Cytokine profile in Typhoid fever: Correlation with clinical features and sensitivity patterns

We have previously reported significant elevation of serum interleukin (IL)-6 and tumor necrosis factor (TNF) - α concentrations in typhoid fever and a relationship with relapse rates. In the present study we prospectively evaluated admission plasma concentration of pro-inflammatory cytokines IL-Iβ, IL-6 and TNF-α as well as IL-I receptor antagonist (IL-lra), soluble IL-6 receptor (IL-6sR) and soluble TNF p55 receptor (sTNF p55r) in children with culture-proven typhoid.
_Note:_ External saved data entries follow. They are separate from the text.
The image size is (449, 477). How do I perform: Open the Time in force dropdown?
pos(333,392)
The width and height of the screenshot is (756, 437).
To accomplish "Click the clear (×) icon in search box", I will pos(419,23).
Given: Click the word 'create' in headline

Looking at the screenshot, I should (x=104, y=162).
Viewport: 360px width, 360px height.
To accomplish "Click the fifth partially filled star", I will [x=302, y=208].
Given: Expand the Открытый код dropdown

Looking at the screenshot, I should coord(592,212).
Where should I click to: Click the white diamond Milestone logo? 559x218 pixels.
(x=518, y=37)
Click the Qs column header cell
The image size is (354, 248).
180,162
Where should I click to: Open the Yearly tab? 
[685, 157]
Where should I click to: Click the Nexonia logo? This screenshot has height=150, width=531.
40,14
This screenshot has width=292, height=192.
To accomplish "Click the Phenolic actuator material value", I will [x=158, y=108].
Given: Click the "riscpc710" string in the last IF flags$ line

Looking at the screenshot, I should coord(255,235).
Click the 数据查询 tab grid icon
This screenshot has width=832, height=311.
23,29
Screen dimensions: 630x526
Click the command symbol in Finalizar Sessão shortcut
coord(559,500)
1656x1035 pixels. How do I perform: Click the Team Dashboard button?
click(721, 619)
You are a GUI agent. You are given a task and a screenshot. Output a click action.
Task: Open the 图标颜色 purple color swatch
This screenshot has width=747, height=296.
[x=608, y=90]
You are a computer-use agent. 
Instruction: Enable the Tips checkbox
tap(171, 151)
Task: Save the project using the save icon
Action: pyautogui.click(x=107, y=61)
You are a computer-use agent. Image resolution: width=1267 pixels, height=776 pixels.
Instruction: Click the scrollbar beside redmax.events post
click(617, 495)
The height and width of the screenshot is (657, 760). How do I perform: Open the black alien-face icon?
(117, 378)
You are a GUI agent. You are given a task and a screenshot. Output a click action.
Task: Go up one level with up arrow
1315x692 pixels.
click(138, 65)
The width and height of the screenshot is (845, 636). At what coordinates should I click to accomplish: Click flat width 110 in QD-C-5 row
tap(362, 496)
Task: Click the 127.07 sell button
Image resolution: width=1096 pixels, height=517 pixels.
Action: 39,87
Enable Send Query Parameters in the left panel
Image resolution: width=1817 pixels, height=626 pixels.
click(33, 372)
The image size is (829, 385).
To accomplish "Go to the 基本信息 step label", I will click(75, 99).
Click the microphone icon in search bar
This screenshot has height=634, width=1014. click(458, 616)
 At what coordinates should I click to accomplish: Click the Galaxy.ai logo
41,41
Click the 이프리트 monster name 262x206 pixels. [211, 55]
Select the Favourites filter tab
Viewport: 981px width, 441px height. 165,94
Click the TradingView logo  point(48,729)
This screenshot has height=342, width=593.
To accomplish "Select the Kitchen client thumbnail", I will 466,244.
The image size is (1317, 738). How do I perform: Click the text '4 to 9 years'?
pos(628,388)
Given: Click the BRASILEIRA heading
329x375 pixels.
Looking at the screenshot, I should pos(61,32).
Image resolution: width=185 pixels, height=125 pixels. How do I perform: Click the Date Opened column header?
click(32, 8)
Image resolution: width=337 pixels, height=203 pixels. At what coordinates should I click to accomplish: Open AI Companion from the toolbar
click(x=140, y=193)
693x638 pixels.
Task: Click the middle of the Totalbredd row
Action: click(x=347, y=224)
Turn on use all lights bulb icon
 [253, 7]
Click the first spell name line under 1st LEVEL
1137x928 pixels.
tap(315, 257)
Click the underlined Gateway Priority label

In comparison with a control group of children with non-typhoidal bacterial infections and febrile illnesses, children with culture proven typhoid had significantly elevated concentrations of IL-I and IL-6 at admission whereas values for TNF-α were comparable. However, children with proven typhoid also had higher concentrations of sTNFp55r and IL-lra but not IL-6sR at admission. In general, in comparison with sensitive-typhoid, children with MDR ty-phoid were more severely ill with significantly higher admission plasma C-reactive protein (83#66 versus 51#45 mg/L, p<0.05) and had comparatively higher admission concentrations of IL-6; IL-Ira and sTNFp55r. Plasma cytokine concentrations correlated most closely with clinical toxicity at admission and reduced significantly by 72 hours of antimicrobial therapy. Our data indicate that in comparison with sensitive strains of typhoid, MDR typhoid is a more severe illness in childhood with greater clinical toxicity and systemic cytokine response. This may account for the comparatively slower response to therapy and defervescence as well as higher rates of adverse outcome in these children.